_What is being asked_
Below are the records; copy each line in them that holds the word "resolution".

Dataset excerpts section start

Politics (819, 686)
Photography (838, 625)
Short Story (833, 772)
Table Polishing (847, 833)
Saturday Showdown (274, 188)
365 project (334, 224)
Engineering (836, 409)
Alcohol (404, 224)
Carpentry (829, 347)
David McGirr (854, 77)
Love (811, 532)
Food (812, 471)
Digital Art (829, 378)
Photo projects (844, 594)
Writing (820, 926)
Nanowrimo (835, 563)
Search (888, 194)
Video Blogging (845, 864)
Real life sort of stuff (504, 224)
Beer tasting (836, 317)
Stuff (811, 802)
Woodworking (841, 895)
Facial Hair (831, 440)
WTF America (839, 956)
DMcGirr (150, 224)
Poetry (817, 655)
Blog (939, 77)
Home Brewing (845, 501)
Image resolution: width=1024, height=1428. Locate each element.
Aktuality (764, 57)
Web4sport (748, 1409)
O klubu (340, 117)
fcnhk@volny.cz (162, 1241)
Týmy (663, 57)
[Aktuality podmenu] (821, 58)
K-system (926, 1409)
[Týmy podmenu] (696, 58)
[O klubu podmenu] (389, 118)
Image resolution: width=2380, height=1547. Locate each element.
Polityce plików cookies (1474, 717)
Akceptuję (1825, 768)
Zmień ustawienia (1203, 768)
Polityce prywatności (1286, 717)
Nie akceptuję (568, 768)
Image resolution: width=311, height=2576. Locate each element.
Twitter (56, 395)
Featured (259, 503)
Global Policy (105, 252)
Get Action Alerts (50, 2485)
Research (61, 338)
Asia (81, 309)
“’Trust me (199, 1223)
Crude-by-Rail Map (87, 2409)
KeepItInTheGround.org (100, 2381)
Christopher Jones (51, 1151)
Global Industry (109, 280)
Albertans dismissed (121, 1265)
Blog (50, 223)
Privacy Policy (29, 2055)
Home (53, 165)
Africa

Dataset excerpts section end

_Expected answer_
Image resolution: width=1024, height=1428. Locate each element.
Image resolution: width=2380, height=1547. Locate each element.
Image resolution: width=311, height=2576. Locate each element.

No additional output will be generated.